An odd expression flitted across her face. “Jo, I embroidered a falcon on it. After you left, I hoped it would be a reminder of the little town you left behind.”

His heart fluttered. “It was. It also reminded me of”—should he say it?—“the girl I left behind.”

Her chair stopped abruptly. She lay the drawing on the table between them and then curled her fingers around the chair’s armrests, her focus aimed straight ahead. “I’m sorry, Gil.”

He stared at her profile. Her chin quivered. Regret smote him. He’d asked too much of her. She’d been willing to sew three jackets, but embroidering twenty of them was a much bigger task. He bounced his fist on his armrest, aggravated with himself for taking advantage of her kind heart. “Please forgive me, Ava. You already do so much. I’ll find someone else to—”

She abruptly faced him. “I’m not talking about the uniforms. Of course I’ll decorate the uniforms for the boys. I’ll help in whatever way I can.”

Gil searched his mind for some other reason she would apologize. He found none. “Then for what are you sorry?”

“For…” She swallowed and blinked rapidly. Pink flooded her cheeks. “For staying behind.”

He gaped at her, mouth ajar, too stunned to speak.
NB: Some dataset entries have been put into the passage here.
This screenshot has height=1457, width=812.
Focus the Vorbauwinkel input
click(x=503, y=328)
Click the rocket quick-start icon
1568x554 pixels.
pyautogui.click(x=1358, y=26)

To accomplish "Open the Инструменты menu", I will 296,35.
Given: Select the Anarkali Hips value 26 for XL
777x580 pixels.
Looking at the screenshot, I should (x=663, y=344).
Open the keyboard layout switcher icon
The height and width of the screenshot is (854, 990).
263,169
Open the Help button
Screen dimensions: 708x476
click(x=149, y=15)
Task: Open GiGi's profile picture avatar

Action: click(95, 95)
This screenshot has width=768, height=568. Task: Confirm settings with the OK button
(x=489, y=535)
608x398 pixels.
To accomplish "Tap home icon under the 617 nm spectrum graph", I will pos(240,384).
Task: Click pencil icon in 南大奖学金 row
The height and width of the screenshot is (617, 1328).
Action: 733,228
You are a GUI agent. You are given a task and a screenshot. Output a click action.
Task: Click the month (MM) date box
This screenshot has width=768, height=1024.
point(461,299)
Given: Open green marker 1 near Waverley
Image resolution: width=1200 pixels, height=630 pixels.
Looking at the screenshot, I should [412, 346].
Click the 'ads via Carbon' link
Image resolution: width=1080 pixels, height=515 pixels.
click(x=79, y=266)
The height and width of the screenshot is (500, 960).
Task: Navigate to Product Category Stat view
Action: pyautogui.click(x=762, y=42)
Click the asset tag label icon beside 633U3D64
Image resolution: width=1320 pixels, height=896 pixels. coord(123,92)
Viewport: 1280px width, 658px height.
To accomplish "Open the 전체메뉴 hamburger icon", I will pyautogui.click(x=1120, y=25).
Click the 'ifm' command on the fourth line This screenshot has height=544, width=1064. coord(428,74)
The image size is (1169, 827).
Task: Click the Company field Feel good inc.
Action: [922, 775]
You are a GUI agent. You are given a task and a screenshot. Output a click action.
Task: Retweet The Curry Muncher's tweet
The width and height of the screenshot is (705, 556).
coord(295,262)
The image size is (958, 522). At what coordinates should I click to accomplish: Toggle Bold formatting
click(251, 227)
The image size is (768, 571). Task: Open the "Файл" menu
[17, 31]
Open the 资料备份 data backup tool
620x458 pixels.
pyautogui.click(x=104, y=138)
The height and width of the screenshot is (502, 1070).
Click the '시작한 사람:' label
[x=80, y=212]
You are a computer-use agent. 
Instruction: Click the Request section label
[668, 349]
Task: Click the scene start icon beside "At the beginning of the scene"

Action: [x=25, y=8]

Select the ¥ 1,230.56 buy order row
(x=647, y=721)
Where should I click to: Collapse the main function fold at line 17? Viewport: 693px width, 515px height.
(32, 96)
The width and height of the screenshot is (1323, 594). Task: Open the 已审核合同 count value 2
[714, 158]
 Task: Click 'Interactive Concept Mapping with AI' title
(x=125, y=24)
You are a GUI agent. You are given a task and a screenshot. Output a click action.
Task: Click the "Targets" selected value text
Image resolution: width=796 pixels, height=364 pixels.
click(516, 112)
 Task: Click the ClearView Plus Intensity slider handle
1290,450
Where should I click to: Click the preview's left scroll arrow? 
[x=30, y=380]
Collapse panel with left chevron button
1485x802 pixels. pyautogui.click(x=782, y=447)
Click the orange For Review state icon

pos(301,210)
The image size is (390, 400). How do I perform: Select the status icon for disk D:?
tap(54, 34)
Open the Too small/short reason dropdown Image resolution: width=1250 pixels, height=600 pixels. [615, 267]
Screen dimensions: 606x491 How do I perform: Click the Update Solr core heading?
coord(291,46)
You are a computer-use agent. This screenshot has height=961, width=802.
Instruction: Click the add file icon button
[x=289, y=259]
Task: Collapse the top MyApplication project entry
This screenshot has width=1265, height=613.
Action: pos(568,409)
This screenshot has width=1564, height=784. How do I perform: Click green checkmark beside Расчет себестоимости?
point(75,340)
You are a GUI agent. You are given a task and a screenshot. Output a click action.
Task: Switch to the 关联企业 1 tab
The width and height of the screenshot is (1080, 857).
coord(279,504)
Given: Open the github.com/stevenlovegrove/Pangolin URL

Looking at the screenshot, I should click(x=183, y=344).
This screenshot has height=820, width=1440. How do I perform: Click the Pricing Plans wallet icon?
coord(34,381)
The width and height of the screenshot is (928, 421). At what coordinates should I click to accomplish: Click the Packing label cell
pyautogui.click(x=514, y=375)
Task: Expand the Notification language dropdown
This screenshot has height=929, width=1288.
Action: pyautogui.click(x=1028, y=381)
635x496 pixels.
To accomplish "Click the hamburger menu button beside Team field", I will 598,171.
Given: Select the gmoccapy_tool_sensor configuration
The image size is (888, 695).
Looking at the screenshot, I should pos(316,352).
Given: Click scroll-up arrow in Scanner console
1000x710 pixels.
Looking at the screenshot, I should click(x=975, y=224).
“I love Mama and Papa. I don’t regret these past years with them. But I stayed with them for the wrong reasons. Papa, and then Mama, and finally God helped me see it. I stayed out of fear of being away from them. Of losing them, the way I’d already lost Anton and Rupert. And I feared them losing me—of it being too much for them to bear after burying their sons. I thought I was doing what God wanted me to do, but I never asked Him. He and I…” She glanced down, then met his gaze again. “We haven’t been on very good terms for quite a while.”

Gil cringed. “I understand. I’ve been a little upset with Him myself for a while.”

She nodded, as if she grasped all the hidden meaning behind his simple statement. “For the first time in a long time, I talked to Him. And I listened. There are still a lot of things that don’t make sense to me. Why did my brothers have to die? Why is Mama still so sick? Why does Joseph—”

Gil’s ears perked up. What about Joseph?

The pink in her cheeks deepened to rosy red. “But I’m not afraid anymore. I’m ready to obey God and go ‘whither thou goest,’ wherever He might lead.”